## Required action
From the first line to the last, restate the records word for word, skipping the pictures.

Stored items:
——

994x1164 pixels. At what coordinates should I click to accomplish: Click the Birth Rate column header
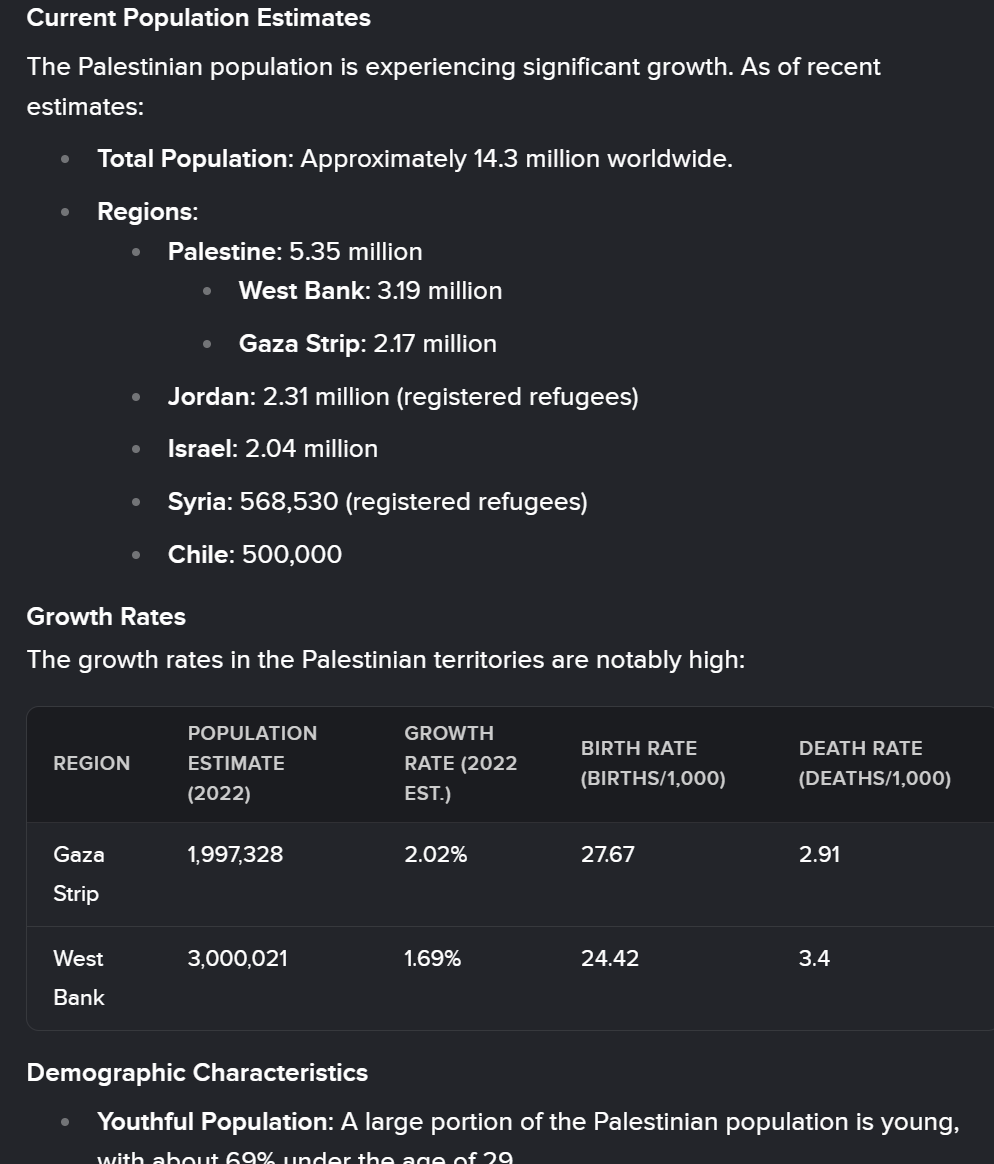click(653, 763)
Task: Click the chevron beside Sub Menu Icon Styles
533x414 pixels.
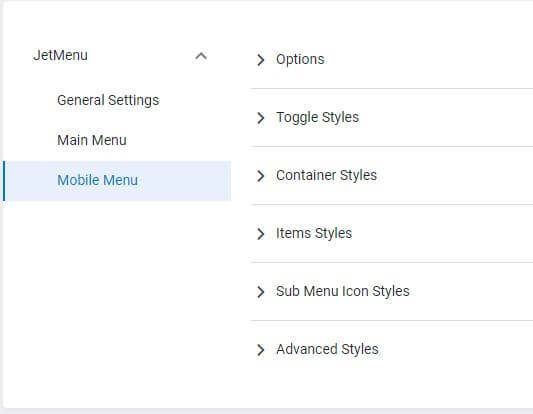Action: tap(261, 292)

——

## Response to this exercise
994x1164 pixels. At what coordinates should I click to accomplish: Click the Birth Rate column header
click(653, 763)
Task: Click the chevron beside Sub Menu Icon Styles
533x414 pixels.
Action: tap(261, 292)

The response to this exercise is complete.